*Material*
•••••

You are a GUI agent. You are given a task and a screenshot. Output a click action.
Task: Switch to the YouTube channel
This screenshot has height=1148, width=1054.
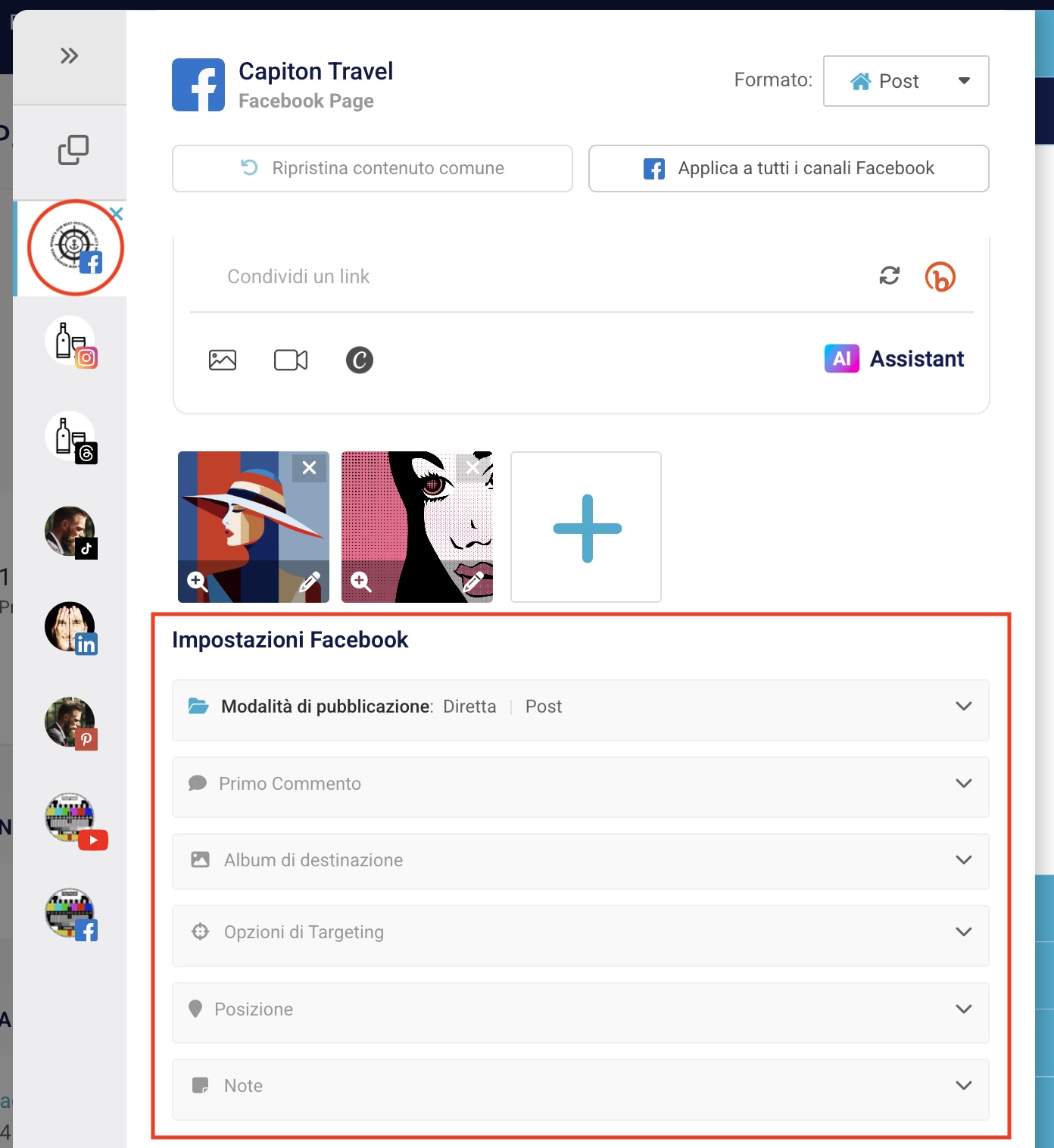click(70, 819)
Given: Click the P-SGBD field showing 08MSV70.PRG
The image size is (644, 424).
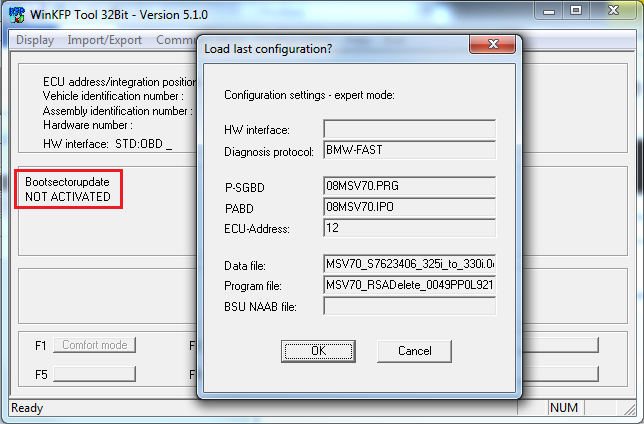Looking at the screenshot, I should coord(409,186).
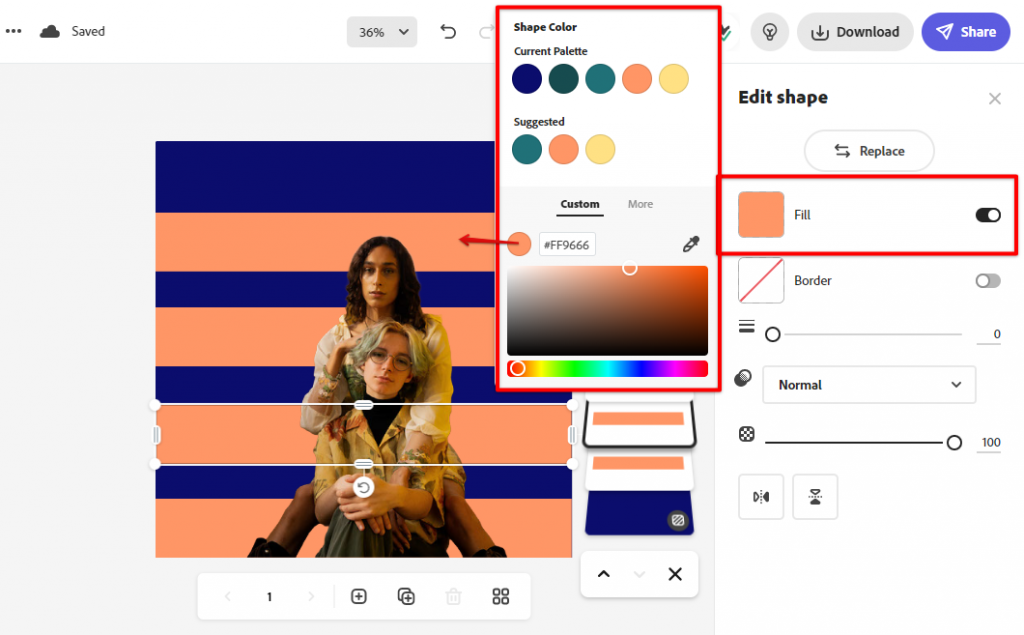Select the Flip horizontal icon

[761, 497]
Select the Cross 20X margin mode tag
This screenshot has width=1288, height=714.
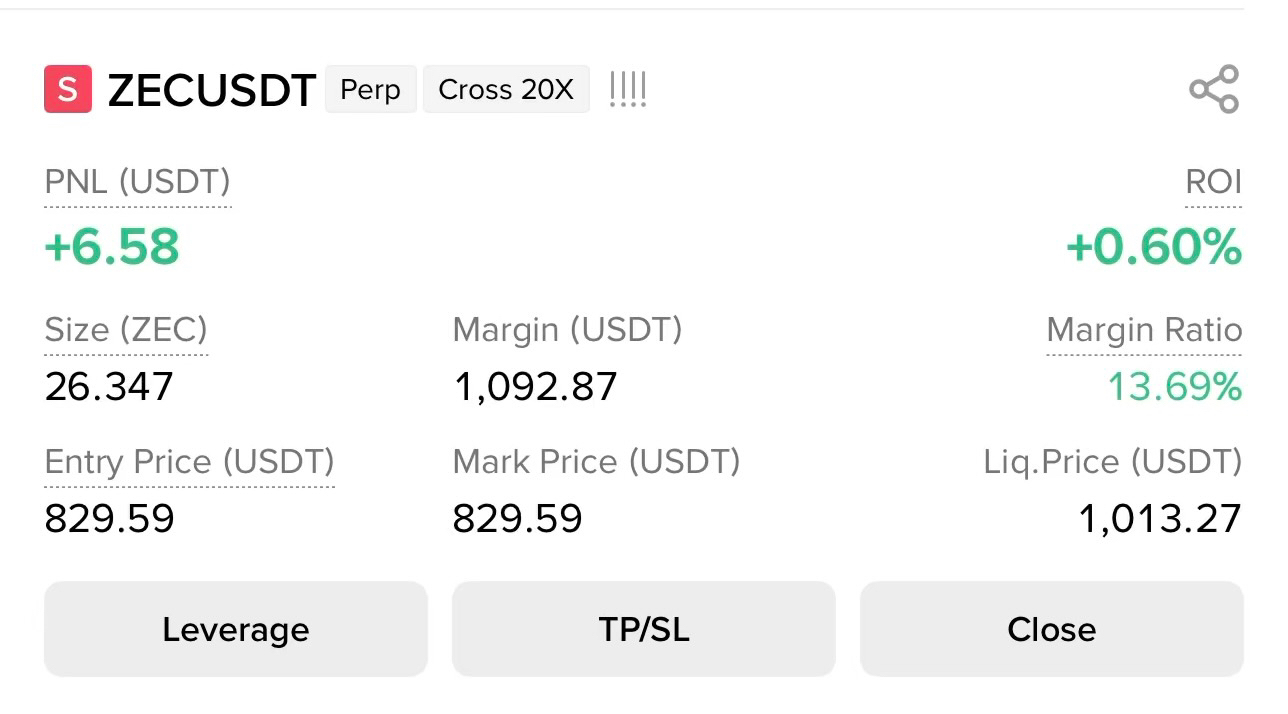click(506, 89)
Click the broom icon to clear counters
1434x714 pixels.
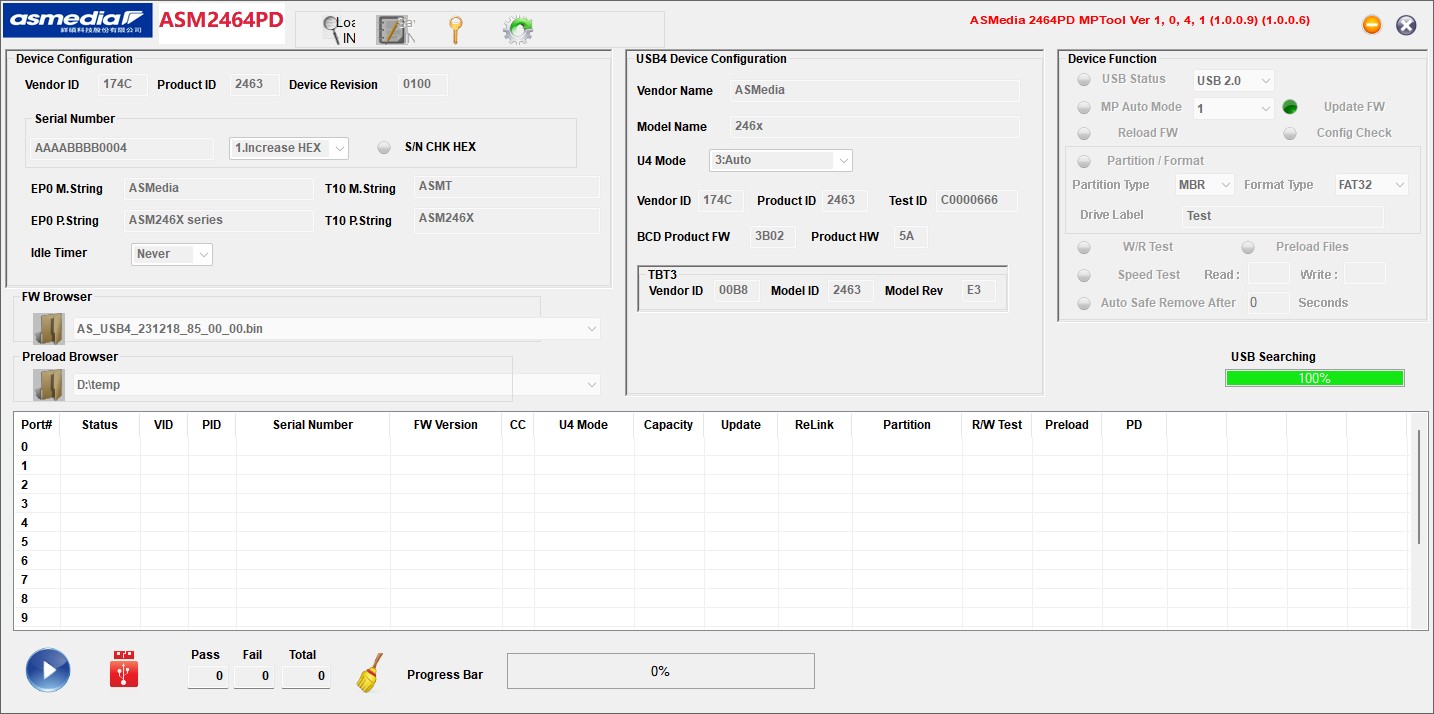(370, 673)
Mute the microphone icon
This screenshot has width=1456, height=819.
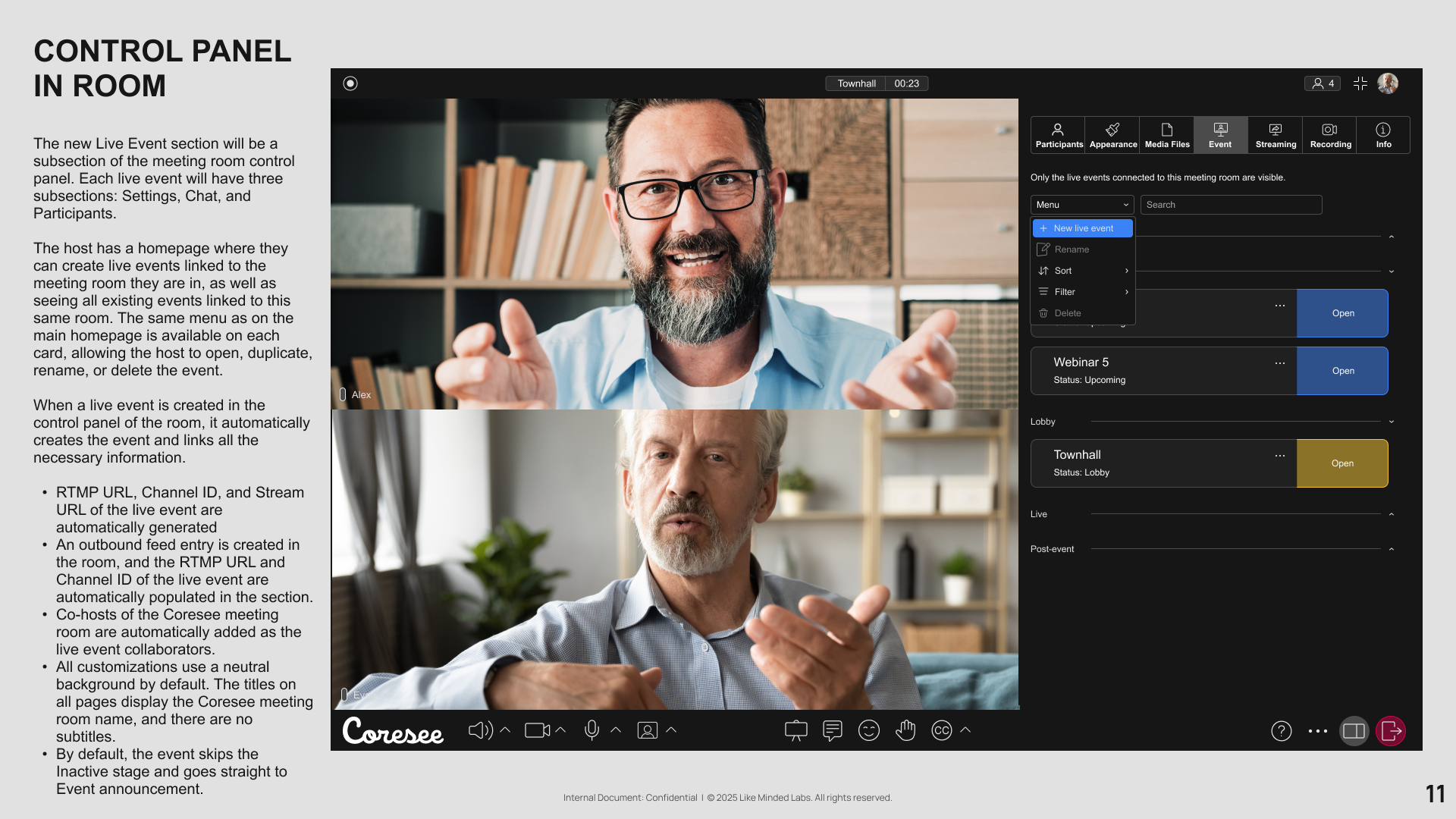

•••••

*Set problem*
Update the entries above by replacing "This screenshot has" with "The captured screen has" and leave the rest of the text unchanged. Omit the pictures from your output.

*Task output*
You are a GUI agent. You are given a task and a screenshot. Output a click action.
Task: Switch to the YouTube channel
The captured screen has height=1148, width=1054.
click(70, 819)
Given: Click the P-SGBD field showing 08MSV70.PRG
The image size is (644, 424).
Looking at the screenshot, I should coord(409,186).
Select the Flip horizontal icon

[761, 497]
Select the Cross 20X margin mode tag
The captured screen has width=1288, height=714.
click(506, 89)
Click the broom icon to clear counters
1434x714 pixels.
(370, 673)
Mute the microphone icon
The captured screen has width=1456, height=819.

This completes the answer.